• **AIM OF THE EXERCISE**: Copy the records word for word, from the line with "Task: Open the bookmarks list icon" to the line with "Viewport: 1172px width, 527px height.".

• **RECORD EXTRACTS**:
────────────────────────────────────────

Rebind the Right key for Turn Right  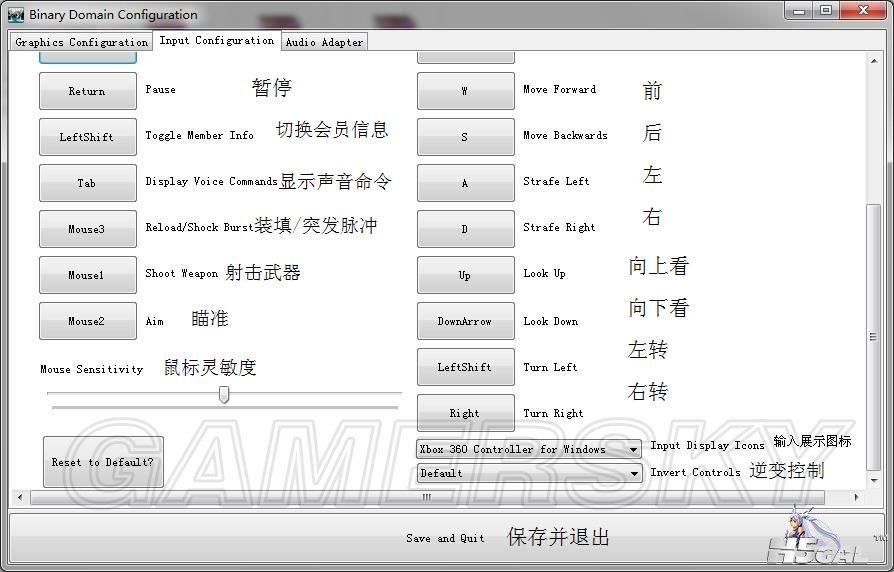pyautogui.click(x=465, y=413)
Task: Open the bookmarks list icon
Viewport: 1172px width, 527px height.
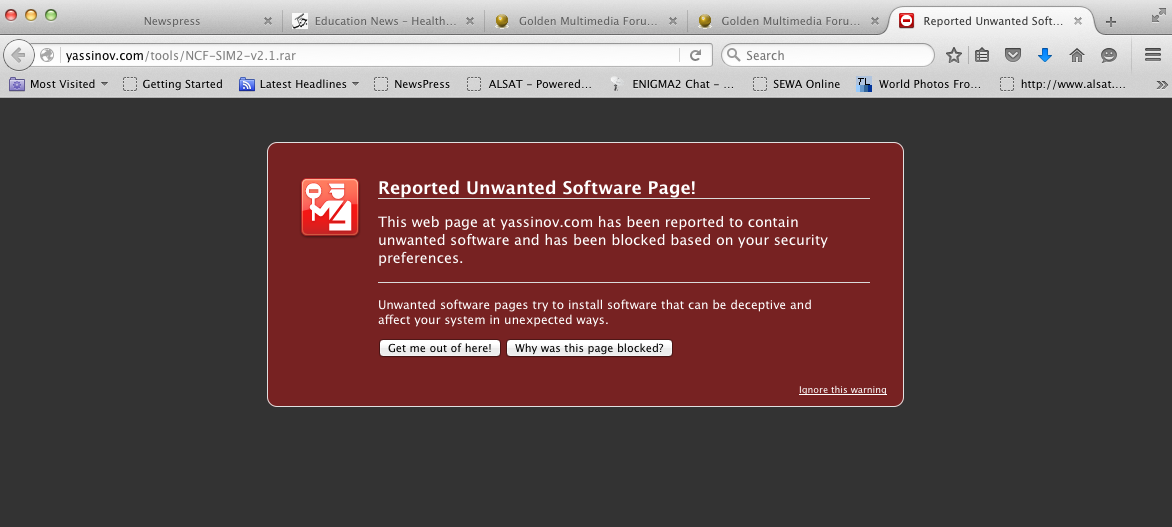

────────────────────────────────────────

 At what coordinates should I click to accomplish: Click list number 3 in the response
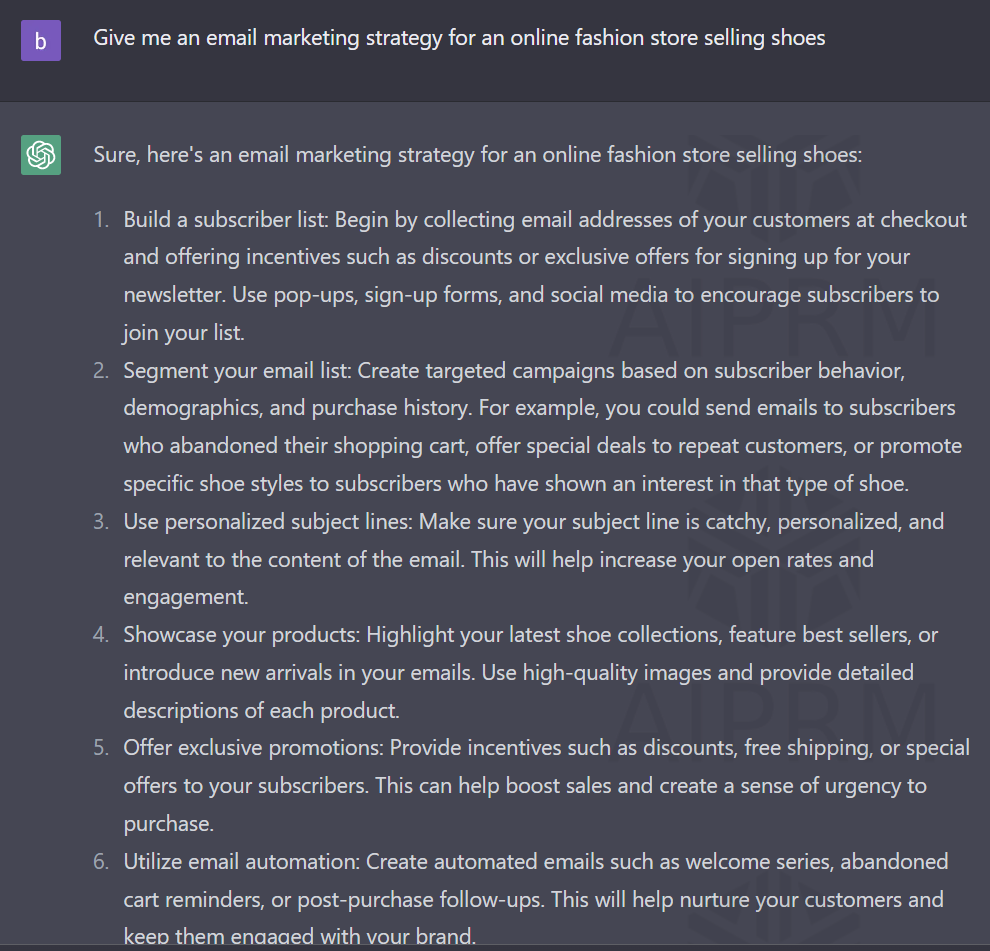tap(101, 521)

────────────────────────────────────────

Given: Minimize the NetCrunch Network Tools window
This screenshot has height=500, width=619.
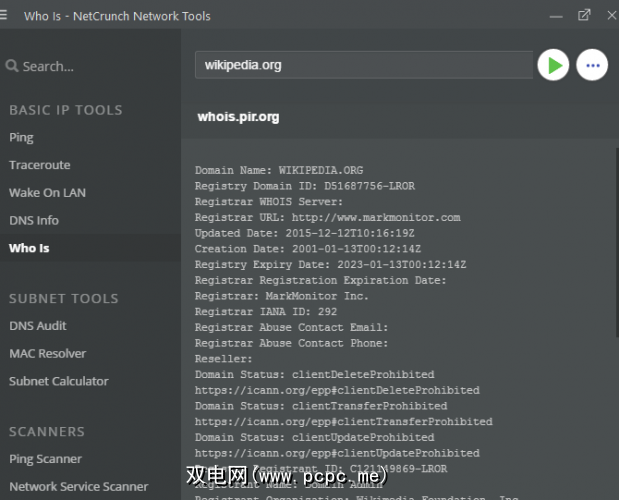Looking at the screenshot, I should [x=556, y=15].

────────────────────────────────────────

• **SOLUTION**:
Task: Open the bookmarks list icon
Viewport: 1172px width, 527px height.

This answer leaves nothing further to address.